[Exercise details]
Since the copy must match the original, write out each record word for word, skipping only the pictures.

-------------------------

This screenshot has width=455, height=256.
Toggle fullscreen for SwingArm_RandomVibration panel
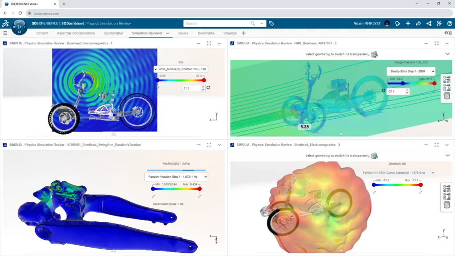[209, 145]
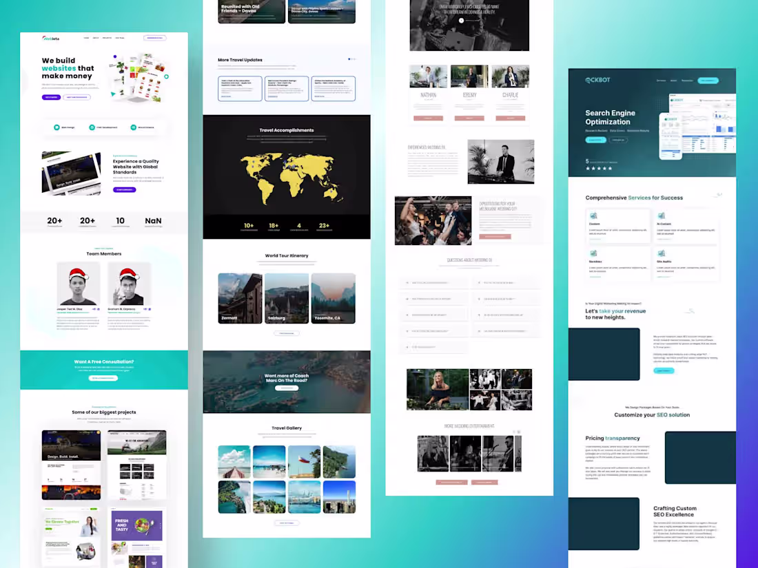Open the Services menu on the CKBOT navbar
This screenshot has width=758, height=568.
[661, 80]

-------------------------

[Exercise response]
This screenshot has width=455, height=256.
Toggle fullscreen for SwingArm_RandomVibration panel
[209, 145]
Open the Services menu on the CKBOT navbar
This screenshot has width=758, height=568.
[661, 80]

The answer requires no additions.